Certains diront « les démarches compétences, ce n’est pas nouveaux, cela existe depuis 10 ans… ». Que leur répondez-vous ?

Dans un sens c’est vrai, ce n’est pas nouveau ! Ce qui change, c’est la manière de répondre et prendre le sujet. Avant, on pensait « activité » : on partait du poste pour en déduire les compétences nécessaires. Aujourd’hui on doit d’abord penser « compétences », celles que l’on possède, celles que l’on souhaite exercer, pour en déduire les opportunités.

Cette approche est plus adaptée à un monde en constante évolution. On identifie d’abord les compétences critiques de demain, puis les activités et les postes dans lesquels elles s’expriment. C’est l’inverse des démarches d’avant !

Maintenant que vous avez mis en place ce projet, quels sont les principaux défis pour la suite pour ancrer durablement cette démarche ? Comment allez-vous la piloter et la maintenir dans le temps ?

La fonction RH reste garante du cadre construit, mais le contenu appartient aux opérationnels, qui l’enrichiront progressivement en mode amélioration continue au regard des évolutions des compétences constatées sur le terrain.
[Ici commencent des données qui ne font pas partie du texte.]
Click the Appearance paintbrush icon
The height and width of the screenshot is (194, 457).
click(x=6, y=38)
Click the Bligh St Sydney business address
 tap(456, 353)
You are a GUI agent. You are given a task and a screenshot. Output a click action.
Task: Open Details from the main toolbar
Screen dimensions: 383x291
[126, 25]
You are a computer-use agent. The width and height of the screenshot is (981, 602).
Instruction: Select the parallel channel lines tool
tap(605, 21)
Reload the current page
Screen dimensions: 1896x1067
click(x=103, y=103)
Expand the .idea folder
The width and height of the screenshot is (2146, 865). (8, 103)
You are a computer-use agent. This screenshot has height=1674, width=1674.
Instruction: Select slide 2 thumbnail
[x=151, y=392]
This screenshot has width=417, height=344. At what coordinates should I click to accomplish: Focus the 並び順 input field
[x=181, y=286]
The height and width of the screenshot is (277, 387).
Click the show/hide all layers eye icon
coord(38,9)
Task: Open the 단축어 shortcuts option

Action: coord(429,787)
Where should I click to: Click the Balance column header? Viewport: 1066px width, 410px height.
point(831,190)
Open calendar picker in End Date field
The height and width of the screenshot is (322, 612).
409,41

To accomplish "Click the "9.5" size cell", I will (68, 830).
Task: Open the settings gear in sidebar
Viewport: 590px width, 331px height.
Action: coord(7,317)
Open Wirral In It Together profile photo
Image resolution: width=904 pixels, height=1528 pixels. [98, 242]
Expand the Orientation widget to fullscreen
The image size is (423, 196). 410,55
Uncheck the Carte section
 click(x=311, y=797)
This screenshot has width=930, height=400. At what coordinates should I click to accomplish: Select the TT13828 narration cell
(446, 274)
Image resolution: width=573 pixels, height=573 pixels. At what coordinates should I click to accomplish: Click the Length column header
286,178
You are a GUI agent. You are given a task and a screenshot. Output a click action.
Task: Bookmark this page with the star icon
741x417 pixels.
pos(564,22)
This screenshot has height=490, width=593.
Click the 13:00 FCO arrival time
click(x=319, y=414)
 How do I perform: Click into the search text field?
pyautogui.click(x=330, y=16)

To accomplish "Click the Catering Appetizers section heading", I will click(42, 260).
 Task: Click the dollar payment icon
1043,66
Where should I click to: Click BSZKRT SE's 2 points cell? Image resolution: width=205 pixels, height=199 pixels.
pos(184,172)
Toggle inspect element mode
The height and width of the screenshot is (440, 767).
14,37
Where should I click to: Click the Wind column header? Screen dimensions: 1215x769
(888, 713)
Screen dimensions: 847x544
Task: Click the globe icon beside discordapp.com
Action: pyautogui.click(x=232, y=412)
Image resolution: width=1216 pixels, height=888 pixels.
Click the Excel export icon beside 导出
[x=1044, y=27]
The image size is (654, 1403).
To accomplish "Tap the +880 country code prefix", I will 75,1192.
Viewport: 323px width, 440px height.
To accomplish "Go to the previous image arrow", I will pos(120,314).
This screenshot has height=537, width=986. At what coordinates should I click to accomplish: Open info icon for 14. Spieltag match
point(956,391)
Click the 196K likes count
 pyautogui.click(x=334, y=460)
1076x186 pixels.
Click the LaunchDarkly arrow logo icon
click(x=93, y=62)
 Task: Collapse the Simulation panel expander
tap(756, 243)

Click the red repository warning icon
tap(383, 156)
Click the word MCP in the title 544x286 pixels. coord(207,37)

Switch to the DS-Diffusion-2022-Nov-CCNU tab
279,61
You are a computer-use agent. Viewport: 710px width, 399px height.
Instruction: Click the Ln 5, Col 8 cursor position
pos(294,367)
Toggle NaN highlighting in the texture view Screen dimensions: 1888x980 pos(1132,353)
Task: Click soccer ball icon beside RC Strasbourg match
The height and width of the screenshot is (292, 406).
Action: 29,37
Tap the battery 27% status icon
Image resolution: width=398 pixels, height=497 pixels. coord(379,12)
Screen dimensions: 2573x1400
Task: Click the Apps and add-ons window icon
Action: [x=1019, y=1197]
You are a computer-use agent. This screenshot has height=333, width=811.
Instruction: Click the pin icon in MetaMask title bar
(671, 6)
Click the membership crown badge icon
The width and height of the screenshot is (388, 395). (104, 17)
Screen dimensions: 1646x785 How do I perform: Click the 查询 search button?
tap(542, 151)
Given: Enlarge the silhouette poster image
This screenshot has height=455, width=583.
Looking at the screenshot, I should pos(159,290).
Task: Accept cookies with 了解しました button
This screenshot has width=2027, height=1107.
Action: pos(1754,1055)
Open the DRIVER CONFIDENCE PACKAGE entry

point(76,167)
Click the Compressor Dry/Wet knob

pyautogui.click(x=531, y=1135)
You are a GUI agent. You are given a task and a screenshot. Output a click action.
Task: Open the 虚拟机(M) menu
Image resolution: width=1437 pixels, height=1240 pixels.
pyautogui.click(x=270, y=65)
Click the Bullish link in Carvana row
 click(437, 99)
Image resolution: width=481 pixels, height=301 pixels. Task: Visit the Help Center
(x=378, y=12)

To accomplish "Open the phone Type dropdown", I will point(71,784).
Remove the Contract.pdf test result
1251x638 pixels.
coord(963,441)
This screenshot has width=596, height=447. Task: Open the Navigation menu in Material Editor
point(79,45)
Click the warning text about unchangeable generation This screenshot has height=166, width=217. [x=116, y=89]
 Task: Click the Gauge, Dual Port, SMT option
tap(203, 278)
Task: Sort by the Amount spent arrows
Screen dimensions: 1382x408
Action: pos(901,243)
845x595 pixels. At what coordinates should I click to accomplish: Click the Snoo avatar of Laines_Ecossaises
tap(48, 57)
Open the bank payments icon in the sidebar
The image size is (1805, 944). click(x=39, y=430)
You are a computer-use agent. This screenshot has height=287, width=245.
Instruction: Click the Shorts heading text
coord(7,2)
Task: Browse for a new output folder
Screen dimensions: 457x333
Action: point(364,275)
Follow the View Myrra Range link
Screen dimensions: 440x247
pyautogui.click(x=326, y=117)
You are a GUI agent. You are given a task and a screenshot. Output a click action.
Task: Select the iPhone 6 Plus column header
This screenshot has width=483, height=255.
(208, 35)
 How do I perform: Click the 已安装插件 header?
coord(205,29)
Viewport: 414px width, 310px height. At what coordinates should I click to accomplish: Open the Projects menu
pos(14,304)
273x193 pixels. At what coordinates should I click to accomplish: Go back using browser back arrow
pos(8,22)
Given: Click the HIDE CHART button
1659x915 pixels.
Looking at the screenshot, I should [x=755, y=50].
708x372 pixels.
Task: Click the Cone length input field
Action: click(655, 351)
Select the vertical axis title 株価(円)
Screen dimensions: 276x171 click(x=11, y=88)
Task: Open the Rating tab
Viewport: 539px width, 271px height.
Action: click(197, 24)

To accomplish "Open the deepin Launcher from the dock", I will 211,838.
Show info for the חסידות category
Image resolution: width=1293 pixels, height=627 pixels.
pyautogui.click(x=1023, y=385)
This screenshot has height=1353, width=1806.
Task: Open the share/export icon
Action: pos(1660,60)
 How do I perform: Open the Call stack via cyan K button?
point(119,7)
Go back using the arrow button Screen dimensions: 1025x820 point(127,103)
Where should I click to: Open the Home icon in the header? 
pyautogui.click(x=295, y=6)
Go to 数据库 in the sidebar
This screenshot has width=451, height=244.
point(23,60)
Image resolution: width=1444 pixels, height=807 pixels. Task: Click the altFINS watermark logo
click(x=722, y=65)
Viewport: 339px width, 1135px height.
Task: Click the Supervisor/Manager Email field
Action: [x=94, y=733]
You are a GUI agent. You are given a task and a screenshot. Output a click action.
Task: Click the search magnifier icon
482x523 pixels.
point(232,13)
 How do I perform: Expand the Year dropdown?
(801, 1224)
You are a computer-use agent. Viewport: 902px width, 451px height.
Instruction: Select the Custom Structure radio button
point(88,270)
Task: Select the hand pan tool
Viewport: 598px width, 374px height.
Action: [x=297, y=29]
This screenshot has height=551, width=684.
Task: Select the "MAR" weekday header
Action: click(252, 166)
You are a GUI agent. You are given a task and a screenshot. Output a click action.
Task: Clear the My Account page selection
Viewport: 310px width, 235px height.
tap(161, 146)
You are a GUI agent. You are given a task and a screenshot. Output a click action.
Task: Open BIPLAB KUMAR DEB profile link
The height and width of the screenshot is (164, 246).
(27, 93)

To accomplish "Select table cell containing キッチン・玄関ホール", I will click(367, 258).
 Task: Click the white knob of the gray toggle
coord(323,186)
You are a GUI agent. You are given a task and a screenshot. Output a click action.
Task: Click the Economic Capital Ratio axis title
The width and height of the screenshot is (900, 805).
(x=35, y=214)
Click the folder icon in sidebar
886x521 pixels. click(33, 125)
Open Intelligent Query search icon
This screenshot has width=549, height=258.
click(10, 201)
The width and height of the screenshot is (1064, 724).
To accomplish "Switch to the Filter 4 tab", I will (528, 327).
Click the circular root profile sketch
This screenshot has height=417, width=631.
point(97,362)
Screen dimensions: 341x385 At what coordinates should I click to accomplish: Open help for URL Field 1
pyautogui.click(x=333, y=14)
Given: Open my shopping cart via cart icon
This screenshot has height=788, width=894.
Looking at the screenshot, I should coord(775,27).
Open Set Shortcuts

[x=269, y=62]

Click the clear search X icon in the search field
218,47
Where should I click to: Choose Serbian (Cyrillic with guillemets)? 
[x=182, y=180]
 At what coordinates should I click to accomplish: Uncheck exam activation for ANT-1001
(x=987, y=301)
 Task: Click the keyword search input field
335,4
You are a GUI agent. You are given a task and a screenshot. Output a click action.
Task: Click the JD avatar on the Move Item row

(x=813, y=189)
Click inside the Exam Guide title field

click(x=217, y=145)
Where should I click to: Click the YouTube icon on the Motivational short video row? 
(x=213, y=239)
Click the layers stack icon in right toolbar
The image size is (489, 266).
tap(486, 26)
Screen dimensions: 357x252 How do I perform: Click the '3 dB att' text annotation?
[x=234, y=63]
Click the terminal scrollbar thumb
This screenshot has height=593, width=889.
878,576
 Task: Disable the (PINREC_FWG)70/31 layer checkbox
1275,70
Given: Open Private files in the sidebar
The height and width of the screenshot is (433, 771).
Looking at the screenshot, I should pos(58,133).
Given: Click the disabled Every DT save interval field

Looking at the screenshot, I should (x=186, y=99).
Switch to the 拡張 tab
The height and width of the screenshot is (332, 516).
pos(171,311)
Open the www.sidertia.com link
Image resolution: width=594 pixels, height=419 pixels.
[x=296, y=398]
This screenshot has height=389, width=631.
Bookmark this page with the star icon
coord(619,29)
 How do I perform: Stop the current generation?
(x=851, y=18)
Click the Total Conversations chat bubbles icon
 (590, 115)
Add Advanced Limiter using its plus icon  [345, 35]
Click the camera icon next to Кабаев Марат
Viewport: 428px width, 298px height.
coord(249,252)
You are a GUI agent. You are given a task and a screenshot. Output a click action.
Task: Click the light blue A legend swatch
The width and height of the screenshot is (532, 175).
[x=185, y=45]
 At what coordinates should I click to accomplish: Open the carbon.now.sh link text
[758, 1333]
Ce projet était une première étape dans une démarche plus large qui a pour objectif de passer véritablement à un modèle d’organisation pour le Groupe basé sur les compétences. Nous avons finalisé ce travail de définition commune de nos compétences clés de manière transverse pour le Groupe. Ce référentiel commun est désormais utilisé pour les recrutements, la mobilité et la formation. L’enjeu est désormais de l’intégrer dans tous nos outils RH et d’explorer les apports de l’IA pour enrichir et exploiter les données compétences dans le temps pour mieux accompagner le collaborateur tout au long de son parcours.

Et pour conclure, quels sont les 3 conseils que vous donneriez à une entreprise qui souhaite se lancer ?

Le premier conseil c’est « penser terrain ». Il faut partir des besoins opérationnels du terrain pour répondre à leurs enjeux : quelles sont les compétences nécessaires dont j’ai besoin ?

Le deuxième conseil, dans la continuité : être concret. Il faut éviter les jargons RH ou les termes trop génériques et décrire les compétences de manière opérationnelle en utilisant les mots du terrain. Il faut que chacun comprenne concrètement ce que ce que cela signifie, ce qui est attendu avec des faits observables simples qui parlent à tout le monde.

Enfin le troisième conseil : prioriser ! Il ne faut pas chercher à être exhaustif : mieux vaut quelques compétences clés bien partagées qu’un référentiel trop complexe ! Cela passe par l’identification et la sélection des principales compétences fondamentales.

En conclusion, le meilleur outil sera celui que les opérationnels pourront s’approprier et utiliseront au quotidien ! Le rôle de la RH est d’aider à challenger pour prioriser.